Further to our discussions recently regarding registering your children as US citizens and travelling only on US passports to the US:
I noted today over on Rich Wales' dual citizenship FAQ website the following bill Congressman Hayworth of Arizona (Republican) introduced this year ... pretty scary stuff. See below.
Just because something is introduced in Congress doesn't mean that it is going anywhere, but it is an indication of something, I suppose.
I will also take this opportunity to lobby all of my UK Yankee friends to vote for Democrats in the 2006 elections! ((Sorry, I couldn't resist that one).
H.R. 3938 (Hayworth, R-AZ, 29 September 2005) proposes several amendments to the Immigration and Nationality Act:
US-born children whose parents are not US citizens or permanent residents would be considered not subject to US jurisdiction, and thus not US citizens (similarly to the proposals in the two bills already mentioned above).
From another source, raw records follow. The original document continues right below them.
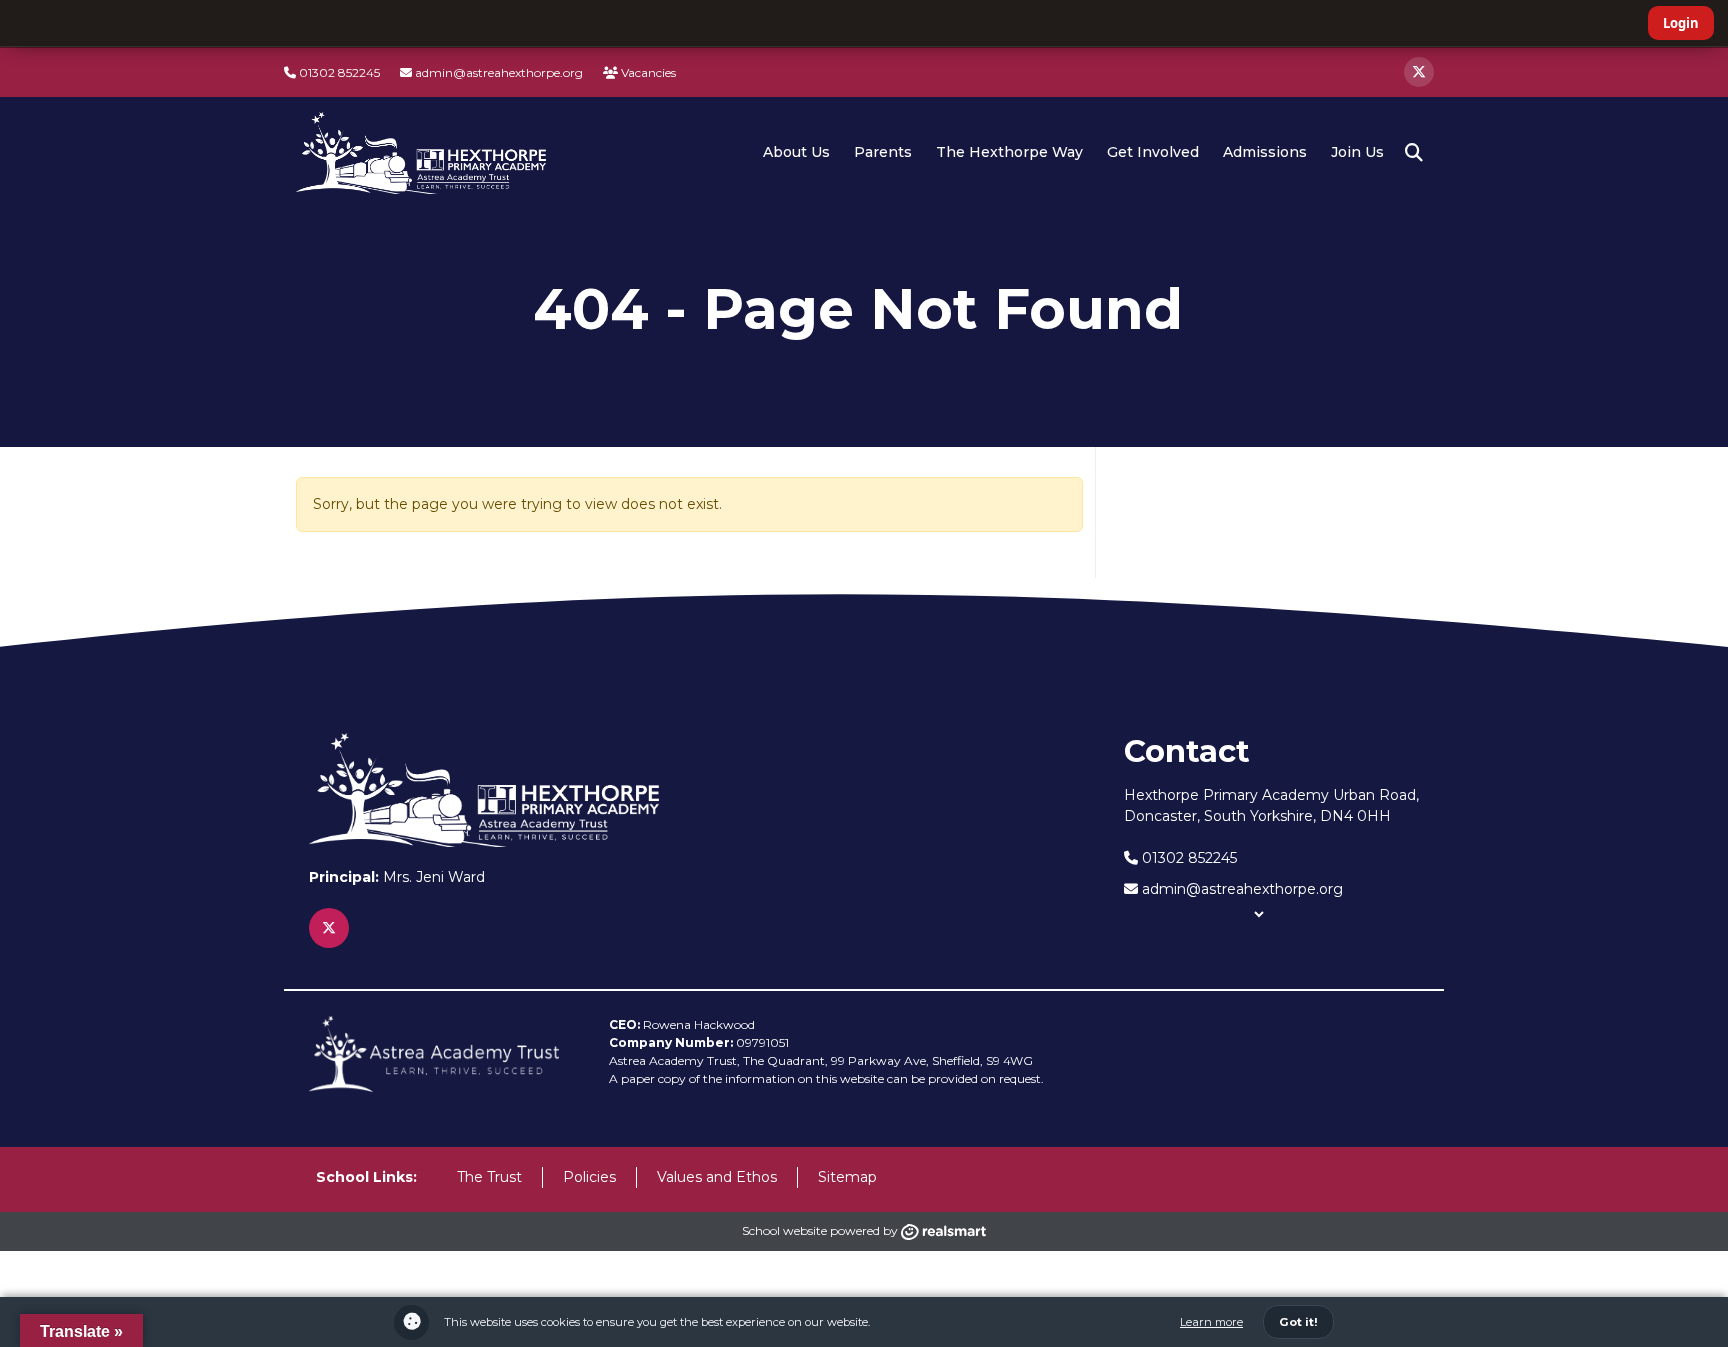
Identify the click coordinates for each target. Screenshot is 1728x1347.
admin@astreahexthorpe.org (497, 72)
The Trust (489, 1177)
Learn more (1211, 1322)
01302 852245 (338, 72)
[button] (1414, 153)
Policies (589, 1177)
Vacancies (647, 72)
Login (1681, 23)
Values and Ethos (717, 1177)
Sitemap (847, 1177)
Naturalized US citizens who did any of several actions in connection with his/her previous country of citizenship (such as voting in a foreign election, using a foreign passport, or serving in a foreign army) would be declared to have violated the renunciatory clause in the naturalization oath and would be subject to criminal penalties -- a fine of $10,000 and/or a year in prison.
The State Department would be ordered to discard its 1990 policy on dual nationality and return to its previous policy "of viewing dual/multiple citizenship as problematic and as something to be discouraged, not encouraged."
The State Department would be instructed to notify each newly naturalized citizen's "old country" that the US rejects any further claim by that country on the person's allegiance.